(Requirement) Go through the listing and copy each line with the string "size".

(Recorded data)

=== Begin Enclosure ===

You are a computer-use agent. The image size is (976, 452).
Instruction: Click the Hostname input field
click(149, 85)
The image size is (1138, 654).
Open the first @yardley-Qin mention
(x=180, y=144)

=== End Enclosure ===
=== Begin Enclosure ===

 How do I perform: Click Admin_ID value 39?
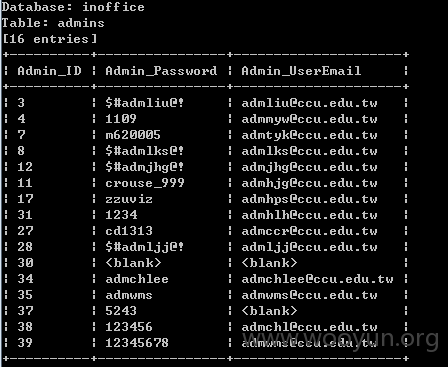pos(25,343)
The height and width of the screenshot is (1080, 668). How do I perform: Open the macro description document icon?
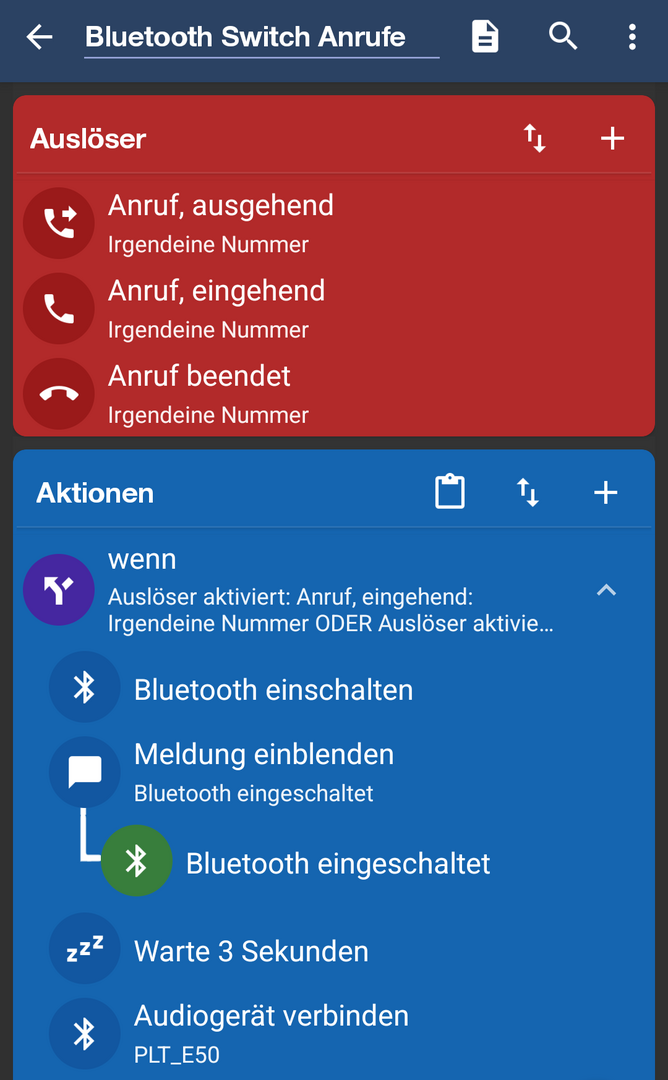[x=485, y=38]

=== End Enclosure ===

(Task response)
You are a computer-use agent. The image size is (976, 452).
The image size is (1138, 654).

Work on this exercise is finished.